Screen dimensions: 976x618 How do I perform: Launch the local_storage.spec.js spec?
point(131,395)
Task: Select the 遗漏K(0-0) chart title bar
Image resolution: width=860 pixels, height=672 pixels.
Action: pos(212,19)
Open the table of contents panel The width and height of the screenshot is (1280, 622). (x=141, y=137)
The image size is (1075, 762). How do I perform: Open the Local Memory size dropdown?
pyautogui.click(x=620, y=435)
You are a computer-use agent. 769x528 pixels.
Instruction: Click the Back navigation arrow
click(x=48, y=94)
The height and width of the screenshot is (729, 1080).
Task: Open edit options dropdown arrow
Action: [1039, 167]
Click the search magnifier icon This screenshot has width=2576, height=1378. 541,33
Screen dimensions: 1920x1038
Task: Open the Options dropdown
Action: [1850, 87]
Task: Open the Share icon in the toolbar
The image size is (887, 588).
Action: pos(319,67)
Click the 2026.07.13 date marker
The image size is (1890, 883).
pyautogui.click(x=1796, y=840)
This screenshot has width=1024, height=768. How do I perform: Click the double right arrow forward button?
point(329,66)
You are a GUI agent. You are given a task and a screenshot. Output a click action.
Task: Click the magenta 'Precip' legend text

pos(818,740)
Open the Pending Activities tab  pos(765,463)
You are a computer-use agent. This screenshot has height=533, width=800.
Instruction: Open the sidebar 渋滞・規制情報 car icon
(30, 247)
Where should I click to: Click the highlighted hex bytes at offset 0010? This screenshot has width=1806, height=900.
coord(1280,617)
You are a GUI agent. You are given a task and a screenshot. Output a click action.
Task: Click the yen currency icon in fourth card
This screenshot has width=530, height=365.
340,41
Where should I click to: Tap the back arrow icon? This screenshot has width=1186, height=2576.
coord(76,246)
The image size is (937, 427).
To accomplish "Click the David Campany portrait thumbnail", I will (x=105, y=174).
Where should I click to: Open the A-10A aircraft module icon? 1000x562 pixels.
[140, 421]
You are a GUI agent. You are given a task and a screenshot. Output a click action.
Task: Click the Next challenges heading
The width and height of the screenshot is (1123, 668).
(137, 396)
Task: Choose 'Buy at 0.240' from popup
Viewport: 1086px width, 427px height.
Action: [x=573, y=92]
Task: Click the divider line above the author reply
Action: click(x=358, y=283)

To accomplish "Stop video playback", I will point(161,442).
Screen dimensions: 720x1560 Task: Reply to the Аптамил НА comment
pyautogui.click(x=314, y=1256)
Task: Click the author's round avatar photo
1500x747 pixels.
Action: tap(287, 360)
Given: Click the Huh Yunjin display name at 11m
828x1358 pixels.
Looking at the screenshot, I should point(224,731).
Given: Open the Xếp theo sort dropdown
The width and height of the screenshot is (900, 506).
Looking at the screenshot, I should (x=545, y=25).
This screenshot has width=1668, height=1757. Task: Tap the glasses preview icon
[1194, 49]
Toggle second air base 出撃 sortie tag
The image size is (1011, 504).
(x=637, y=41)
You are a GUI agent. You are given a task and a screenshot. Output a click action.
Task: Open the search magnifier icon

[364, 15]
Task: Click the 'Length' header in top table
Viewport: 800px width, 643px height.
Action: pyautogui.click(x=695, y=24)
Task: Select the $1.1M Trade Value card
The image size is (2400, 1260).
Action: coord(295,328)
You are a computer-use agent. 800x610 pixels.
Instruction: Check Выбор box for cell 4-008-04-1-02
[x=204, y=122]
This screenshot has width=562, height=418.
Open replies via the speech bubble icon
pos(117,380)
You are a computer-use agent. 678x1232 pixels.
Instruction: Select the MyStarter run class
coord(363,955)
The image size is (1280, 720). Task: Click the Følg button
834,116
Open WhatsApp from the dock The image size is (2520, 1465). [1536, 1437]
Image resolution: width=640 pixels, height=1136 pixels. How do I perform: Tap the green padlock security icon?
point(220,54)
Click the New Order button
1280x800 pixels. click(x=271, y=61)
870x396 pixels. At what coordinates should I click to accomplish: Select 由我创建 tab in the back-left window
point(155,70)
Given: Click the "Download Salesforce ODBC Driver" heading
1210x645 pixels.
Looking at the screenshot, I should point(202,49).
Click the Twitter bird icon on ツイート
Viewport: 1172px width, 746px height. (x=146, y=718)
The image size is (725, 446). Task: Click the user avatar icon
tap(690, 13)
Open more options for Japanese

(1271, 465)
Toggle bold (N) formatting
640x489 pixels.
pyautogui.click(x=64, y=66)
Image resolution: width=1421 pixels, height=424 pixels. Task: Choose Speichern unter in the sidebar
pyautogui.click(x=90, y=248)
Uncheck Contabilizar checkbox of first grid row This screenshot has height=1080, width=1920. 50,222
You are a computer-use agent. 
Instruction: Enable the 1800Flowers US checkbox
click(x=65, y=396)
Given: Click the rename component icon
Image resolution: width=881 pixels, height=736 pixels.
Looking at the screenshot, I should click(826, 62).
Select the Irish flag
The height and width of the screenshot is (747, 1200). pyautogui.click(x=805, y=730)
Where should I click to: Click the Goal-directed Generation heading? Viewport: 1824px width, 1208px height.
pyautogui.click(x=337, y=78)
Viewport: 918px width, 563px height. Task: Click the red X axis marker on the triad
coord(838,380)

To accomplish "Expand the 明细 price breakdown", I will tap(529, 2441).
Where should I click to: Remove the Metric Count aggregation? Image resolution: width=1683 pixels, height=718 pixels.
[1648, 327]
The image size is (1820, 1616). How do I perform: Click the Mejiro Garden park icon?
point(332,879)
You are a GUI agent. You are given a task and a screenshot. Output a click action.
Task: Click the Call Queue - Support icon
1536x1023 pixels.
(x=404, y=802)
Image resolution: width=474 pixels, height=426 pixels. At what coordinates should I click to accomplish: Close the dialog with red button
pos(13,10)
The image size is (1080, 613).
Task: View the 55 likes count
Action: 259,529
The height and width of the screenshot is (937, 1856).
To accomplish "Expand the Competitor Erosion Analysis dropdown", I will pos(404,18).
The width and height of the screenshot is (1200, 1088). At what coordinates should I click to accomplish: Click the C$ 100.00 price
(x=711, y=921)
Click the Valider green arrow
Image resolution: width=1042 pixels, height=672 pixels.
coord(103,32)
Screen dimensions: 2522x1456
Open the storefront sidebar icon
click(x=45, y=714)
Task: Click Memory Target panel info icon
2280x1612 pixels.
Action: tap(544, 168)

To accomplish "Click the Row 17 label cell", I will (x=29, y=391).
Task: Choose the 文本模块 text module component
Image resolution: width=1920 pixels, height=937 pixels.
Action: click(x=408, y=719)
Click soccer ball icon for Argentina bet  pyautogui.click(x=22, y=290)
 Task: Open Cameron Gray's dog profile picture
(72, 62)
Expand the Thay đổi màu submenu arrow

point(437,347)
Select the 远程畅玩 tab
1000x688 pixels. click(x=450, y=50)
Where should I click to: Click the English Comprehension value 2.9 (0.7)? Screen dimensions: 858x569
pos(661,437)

CHALLENGE
Extract the lines above exactly as they appear, everything from the start of the lines down to the line that contains "coord(1280,617)", including that line.

WRITTEN SOLUTION
Screen dimensions: 976x618 How do I perform: Launch the local_storage.spec.js spec?
point(131,395)
Task: Select the 遗漏K(0-0) chart title bar
Image resolution: width=860 pixels, height=672 pixels.
Action: pos(212,19)
Open the table of contents panel The width and height of the screenshot is (1280, 622). (x=141, y=137)
The image size is (1075, 762). How do I perform: Open the Local Memory size dropdown?
pyautogui.click(x=620, y=435)
You are a computer-use agent. 769x528 pixels.
Instruction: Click the Back navigation arrow
click(x=48, y=94)
The height and width of the screenshot is (729, 1080).
Task: Open edit options dropdown arrow
Action: [1039, 167]
Click the search magnifier icon This screenshot has width=2576, height=1378. 541,33
Screen dimensions: 1920x1038
Task: Open the Options dropdown
Action: [1850, 87]
Task: Open the Share icon in the toolbar
The image size is (887, 588).
Action: pos(319,67)
Click the 2026.07.13 date marker
The image size is (1890, 883).
pyautogui.click(x=1796, y=840)
This screenshot has width=1024, height=768. How do I perform: Click the double right arrow forward button?
point(329,66)
You are a GUI agent. You are given a task and a screenshot. Output a click action.
Task: Click the magenta 'Precip' legend text

pos(818,740)
Open the Pending Activities tab  pos(765,463)
You are a computer-use agent. This screenshot has height=533, width=800.
Instruction: Open the sidebar 渋滞・規制情報 car icon
(30, 247)
Where should I click to: Click the highlighted hex bytes at offset 0010? This screenshot has width=1806, height=900.
coord(1280,617)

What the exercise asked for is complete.